World Repository of Human Genetics Now Hosted by Amazon
Amazon's cloud service is now hosting the world's largest database of human genetics.
CREDIT: Zlatko Guzmic | Shutterstock.com
The U.S. National Institutes of Health announced Friday (March 30) that it'll be hosting data from its 1,000 Genomes Project for free on Amazon's cloud service. The 1,000 Genomes Project is the world's largest database of human genetics. It was created to act as a "reference population," including people of different ethnicities around the world, and it captures all the major ways in which humankind varies genetically. Now that they are hosted on Amazon's servers, the data in 1000 Genomes will be easier and cheaper for scientists to obtain and analyze.
"[The Amazon hosting] makes the data available to researchers in a way that is more useful and that avoids the researcher having to spend lots of money on storing the data themselves, on their local systems," Eric Schadt, director of the genomics institute at the Mount Sinai School of Medicine in New York, wrote to InnovationNewsDaily in an email. "This is definitely cool."

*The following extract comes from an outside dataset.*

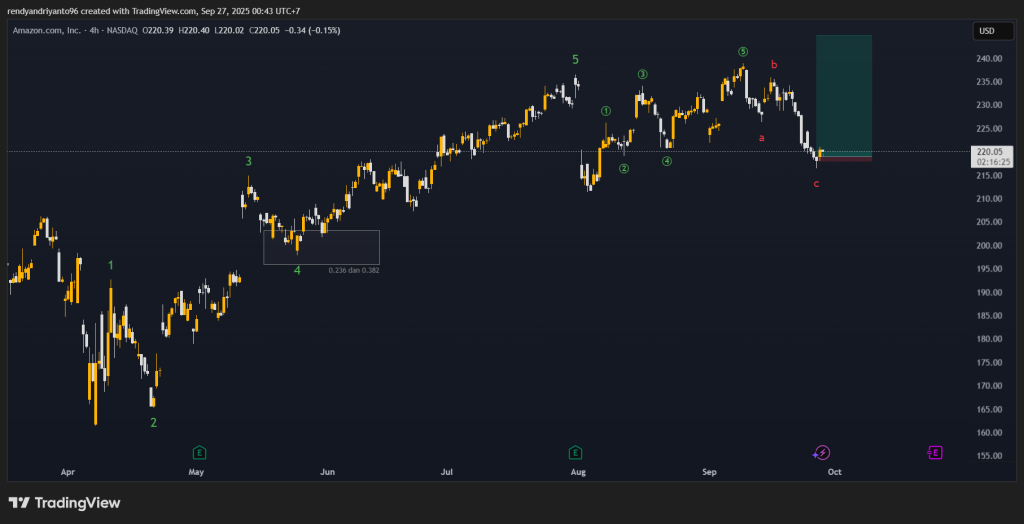Select the Fibonacci retracement box near wave 4
Image resolution: width=1024 pixels, height=524 pixels.
click(x=321, y=247)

In spite of its name, the project actually holds genetic information from 1,700 anonymous people, with 900 more to come this year. The main difficulty with the database is that it's so large — 200 terabytes, an amount that would fill 30,000 DVDs. The information in the database has always been freely available at 1000genomes.org, but before the Amazon hosting deal, scientists had to pay for the Internet bandwidth and storage space to download the data, Schadt explained. People who did not have access to the powerful computers needed to store 1,000 Genome's data couldn't read the data at all.

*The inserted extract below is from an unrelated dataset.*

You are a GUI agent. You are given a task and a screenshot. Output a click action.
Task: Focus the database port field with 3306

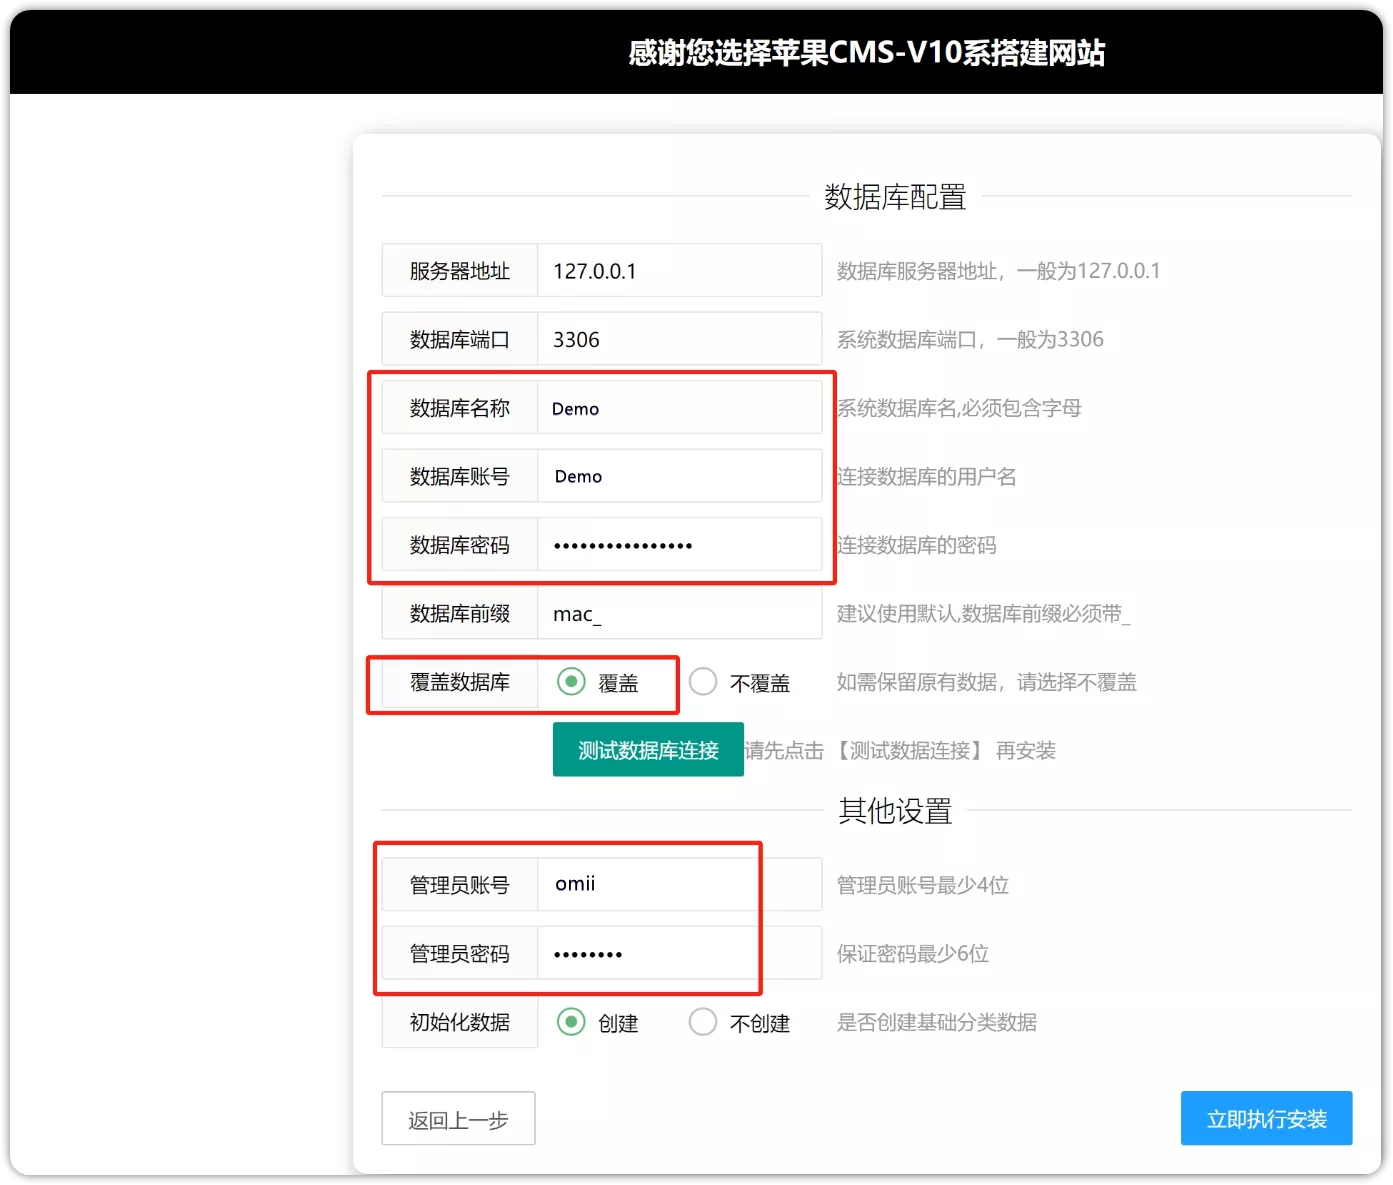coord(679,340)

Amazon Web Services also offers its superpowered computing resources to researchers who want to do calculations on the enormous genetics database. For that, Amazon will charge. The company charged one pharmaceutical client $1,279 an hour to run very large calculations, the New York Times' Bits blog reported. Yet researchers may still find it to be worth the price. "Many will be willing to bear this cost because it is far less expensive than buying 500 terabytes of disk storage and a modest-sized computer cluster to analyze those data locally," Schadt wrote.
By making this genomics data more accessible and affordable to researchers, the Amazon deal may ultimately help scientists predict diseases more reliably, based on a person's genetics, Schadt wrote.
The deal is a part of a new initiative from the Obama administration that will invest $200 million to researching better ways to store, analyze and find interesting points in extremely large datasets such as 1,000 Genomes.